The Glagolitic Mass by Leoš Janáček is one of the twentieth century’s finest choral works. Completed by the Czech composer in 1926, it’s surprising that this mass came into being at all. Janáček was, after-all, a self-proclaimed atheist. The Glagolitic Mass is a complex affair, however, and whilst its five vocal movements correspond to the Catholic ‘Ordinary of the Mass’, the music possesses a distinctly pagan quality. From the primal passion of its exultant choruses to the orgiastic frenzy of its instrumental passages, there’s a visceral energy underlying all that unfolds. Comparable to Stravinsky’s The Rite of Spring, The Glagolitic Mass is thrilling concert music.
Richard Strauss’ Also Sprach Zarathustra is also wonderful concert music, and will be performed alongside Janáček’s work.

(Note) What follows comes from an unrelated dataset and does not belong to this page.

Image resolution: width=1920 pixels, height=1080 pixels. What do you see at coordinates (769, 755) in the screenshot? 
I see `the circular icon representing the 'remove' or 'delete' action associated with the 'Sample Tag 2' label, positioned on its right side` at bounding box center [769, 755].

Composed in 1896, the piece is a tone poem – a free-form symphonic piece which either tells a story, or, as in this case, suggests the moods of a literary text. Strauss’ piece is inspired by Friedrich Nietzsche’s philosophical novel of the same name, and is a glorious example of sumptuous orchestral writing. Its striking ‘sunrise’ opening is very well known, having been popularised by its use in Stanley Kubrick’s film 2001: A Space Odyssey. This majestic work will be a great balancer for Janáček’s more feverish music.
This programme finds a suitable home at The Bridgewater Hall. One reason is that the venue houses a magnificent pipe organ, whose grandeur matches that of Janáček’s mass. It is 42 feet high, 45 feet wide, weighs 22 tons, and contains over 5,500 pipes ranging in length from a few inches to 32 feet. The jewel in the crown of this world-class venue, it will be a thrill to hear the wild energy of Janáček’s organ solo being channeled through such a powerful instrument. Equally, it will be great to hear Strauss’ iconic opener performed in a space as grand as this one.
Conducting this enthralling programme is Edward Gardner. Ever since his tenure as the Hallé’s Assistant Conductor, Gardner’s career has gone from strength to strength, and in recent years he has reached international stardom. Similarly, both the Hallé Choir and the Hallé Orchestra’s performances receive consistent critical acclaim, with The Guardian, for example, recently referring to the choir as “an exceptional chorus at the peak of its form”. With that in mind, we greatly look forward to what looks to be one of the concerts of the season.